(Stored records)
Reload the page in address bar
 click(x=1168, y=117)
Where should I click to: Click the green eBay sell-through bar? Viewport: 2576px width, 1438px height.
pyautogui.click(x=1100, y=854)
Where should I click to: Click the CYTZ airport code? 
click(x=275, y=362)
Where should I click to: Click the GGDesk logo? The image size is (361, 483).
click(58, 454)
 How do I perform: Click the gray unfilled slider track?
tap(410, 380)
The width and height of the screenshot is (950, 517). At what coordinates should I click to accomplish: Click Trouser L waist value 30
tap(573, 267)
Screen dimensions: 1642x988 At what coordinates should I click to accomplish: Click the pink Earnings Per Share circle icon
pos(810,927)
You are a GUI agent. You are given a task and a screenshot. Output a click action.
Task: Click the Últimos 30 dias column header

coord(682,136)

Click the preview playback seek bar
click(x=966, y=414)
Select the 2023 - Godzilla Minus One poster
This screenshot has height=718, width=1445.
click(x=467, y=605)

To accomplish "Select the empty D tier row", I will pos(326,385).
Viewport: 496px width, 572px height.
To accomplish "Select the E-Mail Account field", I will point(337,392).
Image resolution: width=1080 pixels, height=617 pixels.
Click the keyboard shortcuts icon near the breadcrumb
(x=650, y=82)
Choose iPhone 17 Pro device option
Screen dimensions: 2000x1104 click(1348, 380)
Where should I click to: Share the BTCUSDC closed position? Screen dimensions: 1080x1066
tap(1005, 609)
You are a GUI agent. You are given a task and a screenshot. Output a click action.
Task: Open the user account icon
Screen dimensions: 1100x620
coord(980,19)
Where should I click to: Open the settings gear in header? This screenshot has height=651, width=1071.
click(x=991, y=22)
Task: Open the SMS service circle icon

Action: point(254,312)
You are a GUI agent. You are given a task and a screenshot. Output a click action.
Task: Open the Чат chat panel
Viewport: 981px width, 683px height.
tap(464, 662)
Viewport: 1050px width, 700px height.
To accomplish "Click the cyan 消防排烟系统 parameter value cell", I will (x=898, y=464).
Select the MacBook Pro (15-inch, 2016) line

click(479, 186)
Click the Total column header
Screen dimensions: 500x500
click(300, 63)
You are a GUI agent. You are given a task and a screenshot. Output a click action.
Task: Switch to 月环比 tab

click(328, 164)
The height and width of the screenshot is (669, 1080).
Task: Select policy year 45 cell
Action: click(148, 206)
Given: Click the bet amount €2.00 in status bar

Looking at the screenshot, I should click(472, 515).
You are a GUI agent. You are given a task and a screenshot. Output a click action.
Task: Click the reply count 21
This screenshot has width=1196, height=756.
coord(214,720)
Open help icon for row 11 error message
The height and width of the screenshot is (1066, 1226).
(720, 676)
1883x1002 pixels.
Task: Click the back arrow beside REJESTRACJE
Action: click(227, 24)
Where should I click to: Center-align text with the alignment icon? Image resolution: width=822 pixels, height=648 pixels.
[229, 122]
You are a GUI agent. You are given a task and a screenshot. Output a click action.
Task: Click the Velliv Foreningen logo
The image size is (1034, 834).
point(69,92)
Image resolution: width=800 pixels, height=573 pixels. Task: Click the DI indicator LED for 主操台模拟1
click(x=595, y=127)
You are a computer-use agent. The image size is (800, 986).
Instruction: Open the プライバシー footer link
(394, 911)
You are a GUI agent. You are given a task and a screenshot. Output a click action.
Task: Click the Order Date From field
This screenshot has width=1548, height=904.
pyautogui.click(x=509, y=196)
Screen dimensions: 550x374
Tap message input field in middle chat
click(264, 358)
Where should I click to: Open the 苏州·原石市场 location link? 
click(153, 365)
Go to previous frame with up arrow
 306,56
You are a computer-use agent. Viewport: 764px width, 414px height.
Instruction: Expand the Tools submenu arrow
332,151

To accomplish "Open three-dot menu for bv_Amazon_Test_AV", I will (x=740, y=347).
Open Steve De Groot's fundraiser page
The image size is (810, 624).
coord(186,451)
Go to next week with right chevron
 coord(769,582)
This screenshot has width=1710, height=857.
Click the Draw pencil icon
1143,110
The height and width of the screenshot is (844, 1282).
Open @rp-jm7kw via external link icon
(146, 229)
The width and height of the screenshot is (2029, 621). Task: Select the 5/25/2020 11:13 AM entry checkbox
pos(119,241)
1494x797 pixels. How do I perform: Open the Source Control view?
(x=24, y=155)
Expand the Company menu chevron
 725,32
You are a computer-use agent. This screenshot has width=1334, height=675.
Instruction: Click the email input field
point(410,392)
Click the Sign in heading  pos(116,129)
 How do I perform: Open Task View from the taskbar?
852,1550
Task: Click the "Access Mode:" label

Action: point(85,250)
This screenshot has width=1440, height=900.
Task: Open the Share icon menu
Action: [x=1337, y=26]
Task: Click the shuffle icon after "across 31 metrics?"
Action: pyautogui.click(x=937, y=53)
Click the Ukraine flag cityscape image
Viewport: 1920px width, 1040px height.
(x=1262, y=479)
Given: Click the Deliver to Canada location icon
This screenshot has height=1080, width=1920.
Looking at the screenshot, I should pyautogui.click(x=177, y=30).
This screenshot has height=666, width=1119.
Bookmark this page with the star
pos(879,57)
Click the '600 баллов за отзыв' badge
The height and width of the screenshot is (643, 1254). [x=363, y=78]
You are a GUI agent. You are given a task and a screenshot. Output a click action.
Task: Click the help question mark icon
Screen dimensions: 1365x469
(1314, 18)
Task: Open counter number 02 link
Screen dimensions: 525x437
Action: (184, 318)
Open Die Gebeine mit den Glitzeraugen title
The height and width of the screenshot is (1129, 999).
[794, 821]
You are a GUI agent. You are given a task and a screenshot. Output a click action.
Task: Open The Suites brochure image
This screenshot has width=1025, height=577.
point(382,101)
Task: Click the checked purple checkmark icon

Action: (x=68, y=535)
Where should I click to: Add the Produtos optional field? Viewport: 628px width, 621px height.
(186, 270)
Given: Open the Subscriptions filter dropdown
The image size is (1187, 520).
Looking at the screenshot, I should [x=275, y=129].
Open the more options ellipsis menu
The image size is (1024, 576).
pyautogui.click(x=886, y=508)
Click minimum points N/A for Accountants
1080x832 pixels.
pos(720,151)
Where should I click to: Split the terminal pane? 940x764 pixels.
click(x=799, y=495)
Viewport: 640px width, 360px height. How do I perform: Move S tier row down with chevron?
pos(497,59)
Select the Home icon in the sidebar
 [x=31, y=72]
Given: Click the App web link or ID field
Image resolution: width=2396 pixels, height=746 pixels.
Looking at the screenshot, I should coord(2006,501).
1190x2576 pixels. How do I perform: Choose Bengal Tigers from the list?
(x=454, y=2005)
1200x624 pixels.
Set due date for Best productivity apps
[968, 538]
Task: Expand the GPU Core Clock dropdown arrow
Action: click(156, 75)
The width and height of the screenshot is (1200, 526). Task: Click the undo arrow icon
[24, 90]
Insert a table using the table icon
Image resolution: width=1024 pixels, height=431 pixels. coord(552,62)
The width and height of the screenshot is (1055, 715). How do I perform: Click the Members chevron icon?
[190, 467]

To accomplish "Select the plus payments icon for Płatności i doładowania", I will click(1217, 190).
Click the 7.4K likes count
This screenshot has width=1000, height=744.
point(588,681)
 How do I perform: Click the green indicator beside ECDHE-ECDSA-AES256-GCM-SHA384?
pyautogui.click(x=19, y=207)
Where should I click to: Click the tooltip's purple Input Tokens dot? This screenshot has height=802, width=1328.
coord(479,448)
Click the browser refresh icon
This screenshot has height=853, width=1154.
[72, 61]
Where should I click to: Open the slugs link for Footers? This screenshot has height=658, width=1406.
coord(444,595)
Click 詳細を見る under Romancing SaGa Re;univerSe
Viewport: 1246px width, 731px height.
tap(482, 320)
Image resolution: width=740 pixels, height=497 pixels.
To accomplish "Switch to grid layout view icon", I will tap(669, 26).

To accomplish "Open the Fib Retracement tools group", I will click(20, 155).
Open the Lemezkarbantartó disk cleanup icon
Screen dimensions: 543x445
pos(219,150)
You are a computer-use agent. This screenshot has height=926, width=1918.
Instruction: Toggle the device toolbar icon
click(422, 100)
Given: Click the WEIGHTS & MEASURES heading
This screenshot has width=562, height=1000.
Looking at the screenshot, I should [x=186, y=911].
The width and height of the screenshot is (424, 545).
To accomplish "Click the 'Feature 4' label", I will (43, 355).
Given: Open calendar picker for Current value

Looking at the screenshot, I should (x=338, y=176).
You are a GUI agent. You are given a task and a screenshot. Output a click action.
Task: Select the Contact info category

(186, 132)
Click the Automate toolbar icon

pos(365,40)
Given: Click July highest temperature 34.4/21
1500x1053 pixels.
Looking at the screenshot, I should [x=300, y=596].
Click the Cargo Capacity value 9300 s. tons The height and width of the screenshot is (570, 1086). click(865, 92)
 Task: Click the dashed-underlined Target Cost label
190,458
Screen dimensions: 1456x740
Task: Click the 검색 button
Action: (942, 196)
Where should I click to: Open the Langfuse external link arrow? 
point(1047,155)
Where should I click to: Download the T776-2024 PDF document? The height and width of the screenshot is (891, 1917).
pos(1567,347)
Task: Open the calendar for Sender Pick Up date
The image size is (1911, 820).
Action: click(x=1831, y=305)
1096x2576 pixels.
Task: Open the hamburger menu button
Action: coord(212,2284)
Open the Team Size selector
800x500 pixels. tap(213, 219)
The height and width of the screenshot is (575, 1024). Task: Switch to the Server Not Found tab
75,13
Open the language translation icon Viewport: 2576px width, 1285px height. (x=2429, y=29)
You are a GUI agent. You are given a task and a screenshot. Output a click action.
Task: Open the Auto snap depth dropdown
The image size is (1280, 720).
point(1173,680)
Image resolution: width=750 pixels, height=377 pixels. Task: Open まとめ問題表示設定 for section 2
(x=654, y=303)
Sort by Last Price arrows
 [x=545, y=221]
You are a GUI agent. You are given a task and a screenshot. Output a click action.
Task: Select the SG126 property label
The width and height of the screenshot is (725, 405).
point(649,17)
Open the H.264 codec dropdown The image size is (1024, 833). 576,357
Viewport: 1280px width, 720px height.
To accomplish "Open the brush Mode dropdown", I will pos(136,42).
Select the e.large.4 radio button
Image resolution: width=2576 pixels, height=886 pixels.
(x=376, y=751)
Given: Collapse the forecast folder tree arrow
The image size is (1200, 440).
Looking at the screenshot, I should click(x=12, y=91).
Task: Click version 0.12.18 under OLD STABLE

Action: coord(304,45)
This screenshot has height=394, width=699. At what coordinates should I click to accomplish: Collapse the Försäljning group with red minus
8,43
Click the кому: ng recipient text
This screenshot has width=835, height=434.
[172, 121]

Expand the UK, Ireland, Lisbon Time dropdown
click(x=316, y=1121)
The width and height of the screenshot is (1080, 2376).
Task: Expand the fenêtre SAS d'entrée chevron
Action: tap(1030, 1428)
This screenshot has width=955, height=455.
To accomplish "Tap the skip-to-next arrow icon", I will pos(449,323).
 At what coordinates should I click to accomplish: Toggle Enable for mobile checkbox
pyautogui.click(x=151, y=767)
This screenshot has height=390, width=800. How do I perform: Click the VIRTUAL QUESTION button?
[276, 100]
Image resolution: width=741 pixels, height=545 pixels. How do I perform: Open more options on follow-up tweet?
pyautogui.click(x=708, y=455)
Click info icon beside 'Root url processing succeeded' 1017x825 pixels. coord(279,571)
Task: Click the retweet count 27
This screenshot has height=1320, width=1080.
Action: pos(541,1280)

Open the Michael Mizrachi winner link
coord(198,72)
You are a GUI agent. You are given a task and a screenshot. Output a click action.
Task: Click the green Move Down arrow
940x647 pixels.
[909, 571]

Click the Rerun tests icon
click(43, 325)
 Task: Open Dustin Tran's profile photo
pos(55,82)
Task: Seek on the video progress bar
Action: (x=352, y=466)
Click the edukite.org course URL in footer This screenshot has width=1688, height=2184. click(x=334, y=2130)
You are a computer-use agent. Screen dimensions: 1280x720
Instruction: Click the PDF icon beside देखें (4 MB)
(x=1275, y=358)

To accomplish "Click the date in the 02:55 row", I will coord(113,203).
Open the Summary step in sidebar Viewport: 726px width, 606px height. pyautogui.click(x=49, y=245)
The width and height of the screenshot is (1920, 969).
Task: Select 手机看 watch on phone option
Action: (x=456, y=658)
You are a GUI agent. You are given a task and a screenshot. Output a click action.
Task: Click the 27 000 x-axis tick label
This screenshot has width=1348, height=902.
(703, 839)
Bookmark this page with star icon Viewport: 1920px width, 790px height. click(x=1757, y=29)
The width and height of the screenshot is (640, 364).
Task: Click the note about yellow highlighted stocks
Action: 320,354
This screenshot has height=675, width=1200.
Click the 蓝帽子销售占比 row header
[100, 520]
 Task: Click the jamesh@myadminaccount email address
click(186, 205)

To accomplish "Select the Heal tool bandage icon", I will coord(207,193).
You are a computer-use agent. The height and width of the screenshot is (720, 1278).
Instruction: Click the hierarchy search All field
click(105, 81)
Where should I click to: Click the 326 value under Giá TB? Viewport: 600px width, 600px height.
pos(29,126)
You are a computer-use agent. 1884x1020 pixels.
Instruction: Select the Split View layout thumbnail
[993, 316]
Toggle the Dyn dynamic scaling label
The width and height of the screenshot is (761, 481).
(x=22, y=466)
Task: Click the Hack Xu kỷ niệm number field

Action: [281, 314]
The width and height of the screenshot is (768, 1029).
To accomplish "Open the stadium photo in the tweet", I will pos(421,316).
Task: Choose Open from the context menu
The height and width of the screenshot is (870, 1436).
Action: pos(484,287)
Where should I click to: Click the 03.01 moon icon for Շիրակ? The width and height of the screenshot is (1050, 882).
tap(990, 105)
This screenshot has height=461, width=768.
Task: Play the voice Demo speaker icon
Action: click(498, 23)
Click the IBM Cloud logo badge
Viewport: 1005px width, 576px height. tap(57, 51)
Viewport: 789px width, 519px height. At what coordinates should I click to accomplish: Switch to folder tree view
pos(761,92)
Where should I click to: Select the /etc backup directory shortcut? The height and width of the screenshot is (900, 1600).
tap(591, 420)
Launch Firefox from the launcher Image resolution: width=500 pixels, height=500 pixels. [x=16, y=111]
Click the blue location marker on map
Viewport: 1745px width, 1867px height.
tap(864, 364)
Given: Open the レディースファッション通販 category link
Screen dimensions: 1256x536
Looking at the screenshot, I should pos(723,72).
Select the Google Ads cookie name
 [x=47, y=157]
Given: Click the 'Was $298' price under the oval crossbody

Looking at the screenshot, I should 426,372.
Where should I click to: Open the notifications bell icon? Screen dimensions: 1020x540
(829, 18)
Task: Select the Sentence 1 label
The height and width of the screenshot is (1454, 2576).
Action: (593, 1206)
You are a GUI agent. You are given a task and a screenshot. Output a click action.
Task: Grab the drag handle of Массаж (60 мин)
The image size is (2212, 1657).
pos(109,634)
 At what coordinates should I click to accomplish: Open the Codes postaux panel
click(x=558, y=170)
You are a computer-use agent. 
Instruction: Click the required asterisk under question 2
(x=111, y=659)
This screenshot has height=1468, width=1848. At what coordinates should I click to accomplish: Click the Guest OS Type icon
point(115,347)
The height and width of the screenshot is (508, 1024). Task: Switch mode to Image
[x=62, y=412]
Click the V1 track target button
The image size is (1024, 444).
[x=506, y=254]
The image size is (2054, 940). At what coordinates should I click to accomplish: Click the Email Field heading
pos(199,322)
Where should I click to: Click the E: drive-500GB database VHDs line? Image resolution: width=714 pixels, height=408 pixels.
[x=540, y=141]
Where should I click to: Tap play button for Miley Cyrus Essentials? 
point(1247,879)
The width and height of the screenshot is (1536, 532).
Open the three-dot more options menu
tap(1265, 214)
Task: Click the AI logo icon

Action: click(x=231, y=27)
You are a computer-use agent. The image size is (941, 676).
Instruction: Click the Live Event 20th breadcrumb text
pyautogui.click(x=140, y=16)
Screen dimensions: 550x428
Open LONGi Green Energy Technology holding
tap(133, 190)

**What is being asked**
When a line among the entries above contains "computer", copy it.

**Response**
You are a computer-use agent. The image size is (800, 986).
You are a computer-use agent. Viewport: 764px width, 414px height.
You are a computer-use agent. This screenshot has width=1334, height=675.
You are a computer-use agent. This screenshot has height=926, width=1918.
You are a computer-use agent. Screen dimensions: 1280x720
You are a computer-use agent. The height and width of the screenshot is (720, 1278).
You are a computer-use agent. 1884x1020 pixels.
You are a computer-use agent. 
You are a computer-use agent. The image size is (941, 676).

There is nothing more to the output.